[Collected data entries]
..........
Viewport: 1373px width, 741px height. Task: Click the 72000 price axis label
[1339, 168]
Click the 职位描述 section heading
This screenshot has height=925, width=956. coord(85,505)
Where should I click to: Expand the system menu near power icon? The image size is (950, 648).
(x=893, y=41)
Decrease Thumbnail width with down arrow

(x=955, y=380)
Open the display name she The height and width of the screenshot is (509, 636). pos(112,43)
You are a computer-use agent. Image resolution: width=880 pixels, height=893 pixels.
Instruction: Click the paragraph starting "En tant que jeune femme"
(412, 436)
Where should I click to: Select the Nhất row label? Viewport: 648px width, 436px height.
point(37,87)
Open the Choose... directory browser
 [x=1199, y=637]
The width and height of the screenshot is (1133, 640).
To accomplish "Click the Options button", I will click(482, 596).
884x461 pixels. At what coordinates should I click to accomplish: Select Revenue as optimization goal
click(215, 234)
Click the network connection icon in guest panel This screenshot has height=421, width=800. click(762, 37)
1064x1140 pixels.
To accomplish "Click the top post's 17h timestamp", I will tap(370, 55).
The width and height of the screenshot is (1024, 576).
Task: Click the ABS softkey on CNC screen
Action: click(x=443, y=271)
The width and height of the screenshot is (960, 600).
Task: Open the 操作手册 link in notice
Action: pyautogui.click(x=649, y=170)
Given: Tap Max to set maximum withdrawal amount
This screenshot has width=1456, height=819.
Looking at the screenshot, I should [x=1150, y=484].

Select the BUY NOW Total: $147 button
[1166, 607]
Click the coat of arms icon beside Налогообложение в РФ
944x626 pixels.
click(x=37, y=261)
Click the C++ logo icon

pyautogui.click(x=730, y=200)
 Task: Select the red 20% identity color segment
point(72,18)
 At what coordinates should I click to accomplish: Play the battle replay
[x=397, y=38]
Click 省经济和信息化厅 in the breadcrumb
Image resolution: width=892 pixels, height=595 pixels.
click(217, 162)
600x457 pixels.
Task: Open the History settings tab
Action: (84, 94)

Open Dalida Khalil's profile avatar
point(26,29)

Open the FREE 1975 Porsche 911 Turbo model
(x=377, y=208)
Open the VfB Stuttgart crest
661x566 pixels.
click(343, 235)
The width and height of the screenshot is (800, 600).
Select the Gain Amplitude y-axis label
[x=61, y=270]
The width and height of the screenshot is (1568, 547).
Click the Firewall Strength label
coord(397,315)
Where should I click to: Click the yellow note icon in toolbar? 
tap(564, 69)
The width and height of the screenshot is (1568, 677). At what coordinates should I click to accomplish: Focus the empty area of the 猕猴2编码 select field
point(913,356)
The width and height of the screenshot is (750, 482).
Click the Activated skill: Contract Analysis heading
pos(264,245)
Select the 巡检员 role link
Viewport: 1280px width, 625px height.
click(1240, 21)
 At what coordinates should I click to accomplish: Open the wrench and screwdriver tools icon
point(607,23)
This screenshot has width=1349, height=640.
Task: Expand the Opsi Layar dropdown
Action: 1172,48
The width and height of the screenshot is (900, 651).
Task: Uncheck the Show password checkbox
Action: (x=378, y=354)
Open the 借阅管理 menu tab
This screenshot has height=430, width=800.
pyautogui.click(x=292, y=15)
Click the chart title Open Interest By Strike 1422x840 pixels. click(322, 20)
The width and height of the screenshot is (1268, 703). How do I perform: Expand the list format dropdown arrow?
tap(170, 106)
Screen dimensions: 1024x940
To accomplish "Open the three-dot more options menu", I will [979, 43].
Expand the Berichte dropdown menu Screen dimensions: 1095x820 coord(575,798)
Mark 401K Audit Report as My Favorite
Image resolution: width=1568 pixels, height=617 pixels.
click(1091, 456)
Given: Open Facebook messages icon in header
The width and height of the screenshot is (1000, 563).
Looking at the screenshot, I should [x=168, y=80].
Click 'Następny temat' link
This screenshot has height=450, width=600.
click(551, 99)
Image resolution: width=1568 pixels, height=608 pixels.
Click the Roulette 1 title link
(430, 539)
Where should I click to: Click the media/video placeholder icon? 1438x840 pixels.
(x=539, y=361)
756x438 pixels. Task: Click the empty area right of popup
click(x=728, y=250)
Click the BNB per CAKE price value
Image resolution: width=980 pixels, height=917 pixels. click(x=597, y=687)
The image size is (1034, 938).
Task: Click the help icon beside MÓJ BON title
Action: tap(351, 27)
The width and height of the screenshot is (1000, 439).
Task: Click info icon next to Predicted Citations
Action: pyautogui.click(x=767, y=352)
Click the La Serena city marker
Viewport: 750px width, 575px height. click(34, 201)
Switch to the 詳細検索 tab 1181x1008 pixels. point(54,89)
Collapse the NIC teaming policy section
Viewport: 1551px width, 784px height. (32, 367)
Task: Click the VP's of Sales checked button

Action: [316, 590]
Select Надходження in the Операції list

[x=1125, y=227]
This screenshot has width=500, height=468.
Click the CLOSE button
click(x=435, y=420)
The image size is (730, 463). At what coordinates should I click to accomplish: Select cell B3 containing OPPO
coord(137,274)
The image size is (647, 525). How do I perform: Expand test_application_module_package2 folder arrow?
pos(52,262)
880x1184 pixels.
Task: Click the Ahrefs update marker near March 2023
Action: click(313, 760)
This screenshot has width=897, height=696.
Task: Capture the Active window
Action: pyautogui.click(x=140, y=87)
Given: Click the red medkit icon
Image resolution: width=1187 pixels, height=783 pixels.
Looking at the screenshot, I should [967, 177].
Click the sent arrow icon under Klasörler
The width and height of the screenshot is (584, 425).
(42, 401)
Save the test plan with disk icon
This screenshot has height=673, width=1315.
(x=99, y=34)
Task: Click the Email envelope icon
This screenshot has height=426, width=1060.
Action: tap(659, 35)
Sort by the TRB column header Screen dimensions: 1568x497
..........
Your objective
Output all of the data again, exactly.

Solution below
Viewport: 1373px width, 741px height. Task: Click the 72000 price axis label
[1339, 168]
Click the 职位描述 section heading
This screenshot has height=925, width=956. coord(85,505)
Where should I click to: Expand the system menu near power icon? The image size is (950, 648).
(x=893, y=41)
Decrease Thumbnail width with down arrow

(x=955, y=380)
Open the display name she The height and width of the screenshot is (509, 636). pos(112,43)
You are a computer-use agent. Image resolution: width=880 pixels, height=893 pixels.
Instruction: Click the paragraph starting "En tant que jeune femme"
(412, 436)
Where should I click to: Select the Nhất row label? Viewport: 648px width, 436px height.
point(37,87)
Open the Choose... directory browser
 [x=1199, y=637]
The width and height of the screenshot is (1133, 640).
To accomplish "Click the Options button", I will click(482, 596).
884x461 pixels. At what coordinates should I click to accomplish: Select Revenue as optimization goal
click(215, 234)
Click the network connection icon in guest panel This screenshot has height=421, width=800. click(762, 37)
1064x1140 pixels.
To accomplish "Click the top post's 17h timestamp", I will tap(370, 55).
The width and height of the screenshot is (1024, 576).
Task: Click the ABS softkey on CNC screen
Action: click(x=443, y=271)
The width and height of the screenshot is (960, 600).
Task: Open the 操作手册 link in notice
Action: pyautogui.click(x=649, y=170)
Given: Tap Max to set maximum withdrawal amount
This screenshot has width=1456, height=819.
Looking at the screenshot, I should [x=1150, y=484].

Select the BUY NOW Total: $147 button
[1166, 607]
Click the coat of arms icon beside Налогообложение в РФ
944x626 pixels.
click(x=37, y=261)
Click the C++ logo icon

pyautogui.click(x=730, y=200)
 Task: Select the red 20% identity color segment
point(72,18)
 At what coordinates should I click to accomplish: Play the battle replay
[x=397, y=38]
Click 省经济和信息化厅 in the breadcrumb
Image resolution: width=892 pixels, height=595 pixels.
click(217, 162)
600x457 pixels.
Task: Open the History settings tab
Action: (84, 94)

Open Dalida Khalil's profile avatar
point(26,29)

Open the FREE 1975 Porsche 911 Turbo model
(x=377, y=208)
Open the VfB Stuttgart crest
661x566 pixels.
click(343, 235)
The width and height of the screenshot is (800, 600).
Select the Gain Amplitude y-axis label
[x=61, y=270]
The width and height of the screenshot is (1568, 547).
Click the Firewall Strength label
coord(397,315)
Where should I click to: Click the yellow note icon in toolbar? 
tap(564, 69)
The width and height of the screenshot is (1568, 677). At what coordinates should I click to accomplish: Focus the empty area of the 猕猴2编码 select field
point(913,356)
The width and height of the screenshot is (750, 482).
Click the Activated skill: Contract Analysis heading
pos(264,245)
Select the 巡检员 role link
Viewport: 1280px width, 625px height.
click(1240, 21)
 At what coordinates should I click to accomplish: Open the wrench and screwdriver tools icon
point(607,23)
This screenshot has width=1349, height=640.
Task: Expand the Opsi Layar dropdown
Action: 1172,48
The width and height of the screenshot is (900, 651).
Task: Uncheck the Show password checkbox
Action: (x=378, y=354)
Open the 借阅管理 menu tab
This screenshot has height=430, width=800.
pyautogui.click(x=292, y=15)
Click the chart title Open Interest By Strike 1422x840 pixels. click(322, 20)
The width and height of the screenshot is (1268, 703). How do I perform: Expand the list format dropdown arrow?
tap(170, 106)
Screen dimensions: 1024x940
To accomplish "Open the three-dot more options menu", I will [979, 43].
Expand the Berichte dropdown menu Screen dimensions: 1095x820 coord(575,798)
Mark 401K Audit Report as My Favorite
Image resolution: width=1568 pixels, height=617 pixels.
click(1091, 456)
Given: Open Facebook messages icon in header
The width and height of the screenshot is (1000, 563).
Looking at the screenshot, I should [x=168, y=80].
Click 'Następny temat' link
This screenshot has height=450, width=600.
click(551, 99)
Image resolution: width=1568 pixels, height=608 pixels.
Click the Roulette 1 title link
(430, 539)
Where should I click to: Click the media/video placeholder icon? 1438x840 pixels.
(x=539, y=361)
756x438 pixels. Task: Click the empty area right of popup
click(x=728, y=250)
Click the BNB per CAKE price value
Image resolution: width=980 pixels, height=917 pixels. click(x=597, y=687)
The image size is (1034, 938).
Task: Click the help icon beside MÓJ BON title
Action: tap(351, 27)
The width and height of the screenshot is (1000, 439).
Task: Click info icon next to Predicted Citations
Action: pyautogui.click(x=767, y=352)
Click the La Serena city marker
Viewport: 750px width, 575px height. click(34, 201)
Switch to the 詳細検索 tab 1181x1008 pixels. point(54,89)
Collapse the NIC teaming policy section
Viewport: 1551px width, 784px height. (32, 367)
Task: Click the VP's of Sales checked button

Action: [316, 590]
Select Надходження in the Операції list

[x=1125, y=227]
This screenshot has width=500, height=468.
Click the CLOSE button
click(x=435, y=420)
The image size is (730, 463). At what coordinates should I click to accomplish: Select cell B3 containing OPPO
coord(137,274)
The image size is (647, 525). How do I perform: Expand test_application_module_package2 folder arrow?
pos(52,262)
880x1184 pixels.
Task: Click the Ahrefs update marker near March 2023
Action: click(313, 760)
This screenshot has width=897, height=696.
Task: Capture the Active window
Action: pyautogui.click(x=140, y=87)
Given: Click the red medkit icon
Image resolution: width=1187 pixels, height=783 pixels.
Looking at the screenshot, I should [967, 177].
Click the sent arrow icon under Klasörler
The width and height of the screenshot is (584, 425).
(42, 401)
Save the test plan with disk icon
This screenshot has height=673, width=1315.
(x=99, y=34)
Task: Click the Email envelope icon
This screenshot has height=426, width=1060.
Action: tap(659, 35)
Sort by the TRB column header Screen dimensions: 1568x497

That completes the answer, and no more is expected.